Eh bien, on est là-dedans aussi. On n’est pas que dans les grandes envolées universitaires. On est dans des réalités. Heureusement, on crée. Voilà notre analyse. Voilà au moins des solutions concrètes que l’on peut promouvoir. Et ces solutions  concrètes, si elles étaient prises en compte par l’État lui-même, eh bien, l’État jouerait beaucoup mieux son rôle que d’être dans la sphère de la politique politicienne avec des controverses qui ne mènent nulle part, avec des alliances qui sont foireuses, avec la recherche du marché, du profit, etc. Aujourd’hui, il faut des… Et en même temps, on ne peut pas accuser les gens de la politique parce qu’ils sont élus. Bien sûr, un dictateur ne vous demande pas votre avis. Il fait comme ça et puis c’est fini. Mais quand la politique, à travers la démocratie, me donne le choix, me reconnaît le choix  et que je choisis, eh bien, il faut que je choisisse comme il faut. Alors après, on a des difficultés.

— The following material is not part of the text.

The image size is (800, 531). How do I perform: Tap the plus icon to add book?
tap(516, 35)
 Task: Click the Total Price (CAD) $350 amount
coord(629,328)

Moi, j’avoue que je suis là-dedans. C’est-à-dire que je vote beaucoup plus contre quelqu’un que pour quelqu’un. Parce que le coup de cœur qu’on a comme ça, la confiance de quelqu’un qui nous inspire vraiment et on a envie de le rejoindre, etc., je ne l’a vois pas. Parce qu’ils sont obligés de jouer la règle du jeu de la politique telle qu’elle est. Or, c’est la politique telle qu’elle est qu’il peut changer. Mais il n’y a que les citoyens qui peuvent. Les citoyens peuvent changer. C’est pour la raison pour laquelle on a créé le colibri. Le colibri, la petite légende, il y a le feu, l’incendie de forêt, les animaux atterrés, découragés et le petit colibri, lui, il va prendre quelques gouttes d’eau, il les jette sur le feu. Il s’active, il s’active et le tatou qui l’observe depuis un moment, qui dit qu’il est complètement cinglé, il dit que le colibri, ce n’est quand même pas avec ces quelques gouttes d’eau que tu vas éteindre le feu. Le colibri lui dit, je le sais, mais je fais ma part. Voilà. Et bien, si on était nombreux à faire notre part, on arriverait à quelque chose. Mais ça ne peut pas être par décret, regarder simplement la télé, voir le débat politique protester ou adhérer, il ne suffit pas. Aujourd’hui, on est dans des réalités.